O mundo da tecnologia habituou-nos a uma regra cruel: assim que um smartphone atinge o fim do seu ciclo de vida oficial, torna-se um “peso de papel” digital, vulnerável e esquecido pela marca. No entanto, a Xiaomi decidiu quebrar o protocolo e lançou uma série de atualizações de emergência para dispositivos que, teoricamente, já não deveriam receber nem mais um byte de código. Se ainda guardas um modelo com uns aninhos no bolso, esta reviravolta pode ser a salvação que não esperavas.
Quando compramos um telemóvel, olhamos sempre para a promessa de anos de suporte. Mas o que acontece quando esse prazo expira? Normalmente, o dispositivo entra no estado de EOL (End of Life), o que significa que a equipa de engenharia fecha a porta e apaga a luz. Só que, nos últimos dois meses, a gigante chinesa decidiu voltar atrás e reabrir a porta a vários modelos icónicos das linhas Xiaomi, REDMI e POCO.
Esta decisão não é um ato de caridade, mas sim uma resposta pragmática a falhas críticas que foram detetadas recentemente. Mesmo que um modelo já não tenha direito às grandes novidades do Android ou às perfumarias visuais do HyperOS, a marca percebeu que deixar falhas de segurança abertas ou bugs que paralisam o sistema em mãos de milhões de utilizadores seria um desastre para a sua reputação. É um compromisso de fiabilidade que vai além do contrato assinado no momento da compra.
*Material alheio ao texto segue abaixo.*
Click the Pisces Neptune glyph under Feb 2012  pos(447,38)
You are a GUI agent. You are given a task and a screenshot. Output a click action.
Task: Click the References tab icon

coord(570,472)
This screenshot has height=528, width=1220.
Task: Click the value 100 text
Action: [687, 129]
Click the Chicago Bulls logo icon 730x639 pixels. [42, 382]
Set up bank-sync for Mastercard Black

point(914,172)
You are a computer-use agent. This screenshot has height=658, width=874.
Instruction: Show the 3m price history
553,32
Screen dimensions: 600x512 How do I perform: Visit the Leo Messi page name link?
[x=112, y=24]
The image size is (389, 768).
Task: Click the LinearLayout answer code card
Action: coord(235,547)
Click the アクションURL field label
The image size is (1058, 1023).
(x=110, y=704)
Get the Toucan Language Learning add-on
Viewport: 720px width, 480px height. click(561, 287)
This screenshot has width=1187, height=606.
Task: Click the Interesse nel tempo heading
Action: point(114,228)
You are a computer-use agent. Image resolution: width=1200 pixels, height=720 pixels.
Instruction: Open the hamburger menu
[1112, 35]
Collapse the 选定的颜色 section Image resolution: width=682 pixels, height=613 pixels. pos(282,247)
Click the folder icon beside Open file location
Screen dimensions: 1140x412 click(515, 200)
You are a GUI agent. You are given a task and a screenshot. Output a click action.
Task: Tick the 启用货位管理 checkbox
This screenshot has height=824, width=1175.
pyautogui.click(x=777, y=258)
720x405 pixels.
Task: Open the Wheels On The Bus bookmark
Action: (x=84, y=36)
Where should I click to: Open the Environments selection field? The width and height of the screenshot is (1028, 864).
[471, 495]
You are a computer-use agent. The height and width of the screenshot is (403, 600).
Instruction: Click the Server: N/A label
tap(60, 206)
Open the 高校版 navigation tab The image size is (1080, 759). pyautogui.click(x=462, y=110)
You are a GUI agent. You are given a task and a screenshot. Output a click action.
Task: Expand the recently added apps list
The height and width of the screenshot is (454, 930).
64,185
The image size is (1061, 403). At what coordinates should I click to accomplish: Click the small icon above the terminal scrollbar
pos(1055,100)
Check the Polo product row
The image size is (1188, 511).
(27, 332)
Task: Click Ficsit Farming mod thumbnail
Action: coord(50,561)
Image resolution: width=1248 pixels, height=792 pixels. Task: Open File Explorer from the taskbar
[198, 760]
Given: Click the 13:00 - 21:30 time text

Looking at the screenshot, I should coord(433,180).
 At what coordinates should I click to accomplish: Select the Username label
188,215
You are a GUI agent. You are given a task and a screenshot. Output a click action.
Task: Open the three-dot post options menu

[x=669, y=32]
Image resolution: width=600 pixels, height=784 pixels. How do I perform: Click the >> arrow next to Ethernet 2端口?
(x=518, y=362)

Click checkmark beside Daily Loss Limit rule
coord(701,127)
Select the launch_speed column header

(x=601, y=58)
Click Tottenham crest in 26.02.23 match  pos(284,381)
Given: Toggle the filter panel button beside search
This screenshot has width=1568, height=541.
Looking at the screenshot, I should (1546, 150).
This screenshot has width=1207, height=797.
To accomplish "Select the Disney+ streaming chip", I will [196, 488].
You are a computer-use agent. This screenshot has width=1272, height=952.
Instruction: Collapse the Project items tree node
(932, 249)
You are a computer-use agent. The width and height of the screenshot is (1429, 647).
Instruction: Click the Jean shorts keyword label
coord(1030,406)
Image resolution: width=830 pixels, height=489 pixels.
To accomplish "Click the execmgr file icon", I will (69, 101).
Os sobreviventes que ganharam uma nova vida
A lista de dispositivos contemplados por este “balão de oxigénio” inesperado é diversificada e toca em vários segmentos de mercado. Entre os nomes que saltam à vista estão o potente POCO F4 GT e o seu irmão POCO F4, equipamentos que ainda hoje mantêm uma performance muito digna para o utilizador comum. Mas a lista não fica por aqui:
- Linha Xiaomi: Xiaomi 12, Xiaomi 12 Pro e Xiaomi 11i.
- Linha REDMI: REDMI Note 11 Pro+ e o REDMI K60e (este último, embora focado no mercado chinês, serve de base tecnológica para modelos que circulam por cá sob a chancela POCO).
Para quem possui um destes modelos, o conselho é simples: não ignores aquela notificação de sistema que pensavas que nunca mais verias. Estas atualizações focam-se na estabilidade geral e na correção de vulnerabilidades que poderiam ser exploradas por terceiros. É, literalmente, uma manutenção de última hora para garantir que o teu investimento dura um pouco mais.
Por que razão a marca decidiu intervir agora?
Podes perguntar-te: o que leva uma empresa a gastar recursos e horas de engenharia em processadores e hardware de gerações passadas? A resposta reside na gravidade dos problemas detetados. Não estamos a falar de mudar a cor de um ícone ou adicionar um novo toque de chamada. As correções visam mitigar riscos de segurança na bateria, problemas crónicos de conectividade de rede ou os temidos bootloops — aqueles reinícios infinitos que transformam o telemóvel num tijolo inútil.
Além disso, a Xiaomi está ciente de que a base de utilizadores ativos destes modelos ainda é gigantesca. Manter a estabilidade do ecossistema é uma forma de garantir que, quando decidires finalmente trocar de equipamento, a tua experiência tenha sido positiva o suficiente para escolheres novamente a mesma marca. É uma estratégia de fidelização baseada na confiança técnica, e não apenas no marketing de novos lançamentos.
Como verificar se o teu dispositivo foi contemplado
Embora estas atualizações sejam distribuídas de forma faseada (via OTA – Over the Air), nem sempre o aviso aparece de imediato no ecrã. Se tens um dos modelos listados, deves tomar a iniciativa de verificar manualmente o estado do software.
- Acede às Definições do teu smartphone.
- Clica em Sobre o telefone.
- Toca na versão do software (MIUI ou HyperOS) para procurar novas transferências.
- Se aparecer um pacote de correção, instala-o de imediato, garantindo que tens bateria suficiente.
Esta movimentação da Xiaomi lança um debate interessante sobre a obsolescência programada. Se a marca consegue intervir em ramos de software antigos para salvar equipamentos de falhas graves, talvez o conceito de “fim de vida” precise de ser redefinido. No final do dia, quem ganha és tu, que vês o teu telemóvel ganhar uma robustez renovada sem teres de gastar um cêntimo num modelo novo. É um sinal de que, por vezes, as marcas estão mesmo a ouvir o que se passa nos bolsos dos utilizadores.